* SOURCE EXTRACT:
[PATCH 17/20] x86,percpu: use embedding for 64bit NUMA and page for 32bit NUMA

From: Tejun Heo
Date: Tue Jul 21 2009 - 06:30:10 EST


Embedding percpu first chunk allocator can now handle very sparse unit
mapping. Use embedding allocator instead of lpage for 64bit NUMA.
This removes extra TLB pressure and the need to do complex and fragile
dancing when changing page attributes.

For 32bit, using very sparse unit mapping isn't a good idea because
the vmalloc space is very constrained. 32bit NUMA machines aren't
exactly the focus of optimization and it isn't very clear whether
lpage performs better than page. Use page first chunk allocator for
32bit NUMAs.

As this leaves setup_pcpu_*() functions pretty much empty, fold them
into setup_per_cpu_areas().

Signed-off-by: Tejun Heo <tj@xxxxxxxxxx>
Cc: Ingo Molnar <mingo@xxxxxxx>
Cc: Andi Kleen <andi@xxxxxxxxxxxxxx>
---
arch/x86/Kconfig | 4 -
arch/x86/kernel/setup_percpu.c | 155 +++++++--------------------------------
2 files changed, 28 insertions(+), 131 deletions(-)

diff --git a/arch/x86/Kconfig b/arch/x86/Kconfig
index 5c0a3b4..96d2044 100644
--- a/arch/x86/Kconfig
+++ b/arch/x86/Kconfig
@@ -155,10 +155,6 @@ config NEED_PER_CPU_EMBED_FIRST_CHUNK
config NEED_PER_CPU_PAGE_FIRST_CHUNK
def_bool y

-config NEED_PER_CPU_LPAGE_FIRST_CHUNK
- def_bool y
- depends on NEED_MULTIPLE_NODES
-
config HAVE_CPUMASK_OF_CPU_MAP
def_bool X86_64_SMP

diff --git a/arch/x86/kernel/setup_percpu.c b/arch/x86/kernel/setup_percpu.c
index 5b03d7e..4aff7a5 100644
--- a/arch/x86/kernel/setup_percpu.c
+++ b/arch/x86/kernel/setup_percpu.c
@@ -55,6 +55,7 @@ EXPORT_SYMBOL(__per_cpu_offset);
#define PERCPU_FIRST_CHUNK_RESERVE 0
#endif

+#ifdef CONFIG_X86_32
/**
* pcpu_need_numa - determine percpu allocation needs to consider NUMA
*
@@ -83,6 +84,7 @@ static bool __init pcpu_need_numa(void)
#endif
return false;
}
+#endif

/**
* pcpu_alloc_bootmem - NUMA friendly alloc_bootmem wrapper for percpu
@@ -136,128 +138,23 @@ static void __init pcpu_fc_free(void *ptr, size_t size)
free_bootmem(__pa(ptr), size);
}

-/*
- * Large page remapping allocator
- */
-#ifdef CONFIG_NEED_MULTIPLE_NODES
-static void __init pcpul_map(void *ptr, size_t size, void *addr)
-{
- pmd_t *pmd, pmd_v;
-
- pmd = populate_extra_pmd((unsigned long)addr);
- pmd_v = pfn_pmd(page_to_pfn(virt_to_page(ptr)), PAGE_KERNEL_LARGE);
- set_pmd(pmd, pmd_v);
-}
-
-static int pcpu_lpage_cpu_distance(unsigned int from, unsigned int to)

Stored data
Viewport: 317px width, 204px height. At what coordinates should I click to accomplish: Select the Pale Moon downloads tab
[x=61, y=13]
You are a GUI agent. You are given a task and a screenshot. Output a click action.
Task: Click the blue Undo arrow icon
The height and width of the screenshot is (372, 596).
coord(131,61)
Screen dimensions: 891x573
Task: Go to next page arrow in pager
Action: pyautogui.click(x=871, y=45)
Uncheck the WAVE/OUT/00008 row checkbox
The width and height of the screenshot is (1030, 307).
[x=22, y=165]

==

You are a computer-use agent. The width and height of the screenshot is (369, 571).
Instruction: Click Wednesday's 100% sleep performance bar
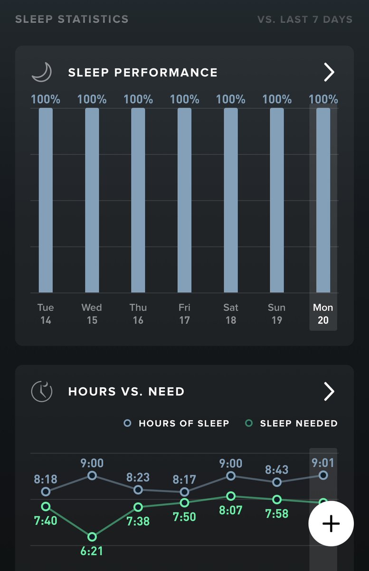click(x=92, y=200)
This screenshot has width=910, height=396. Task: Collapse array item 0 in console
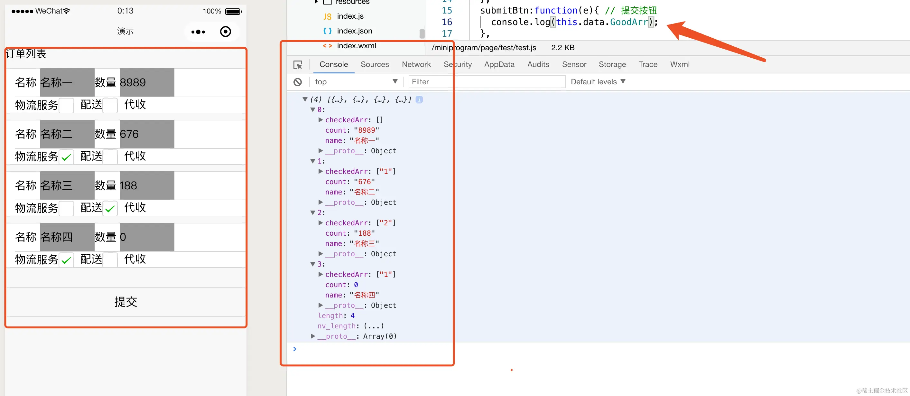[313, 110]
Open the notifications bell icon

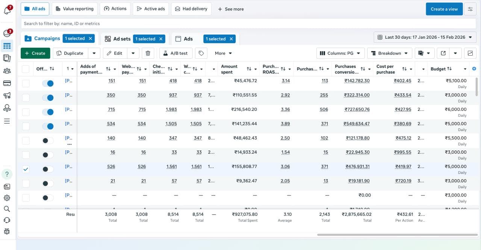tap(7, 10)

* EXERCISES:
1. Which first chunk allocator does the patch switch 32bit NUMA machines to?
2. Name every person listed in the patch's Signed-off-by and Cc lines.
3. Reproduce everything in the patch from "This removes extra" down to "32bit NUMAs.", swapping "constrained" for "limited".
None of the stored items is needed for this work.

* RESULTS:
1. The page first chunk allocator.

2. Tejun Heo, Ingo Molnar, Andi Kleen

3.
This removes extra TLB pressure and the need to do complex and fragile
dancing when changing page attributes.

For 32bit, using very sparse unit mapping isn't a good idea because
the vmalloc space is very limited. 32bit NUMA machines aren't
exactly the focus of optimization and it isn't very clear whether
lpage performs better than page. Use page first chunk allocator for
32bit NUMAs.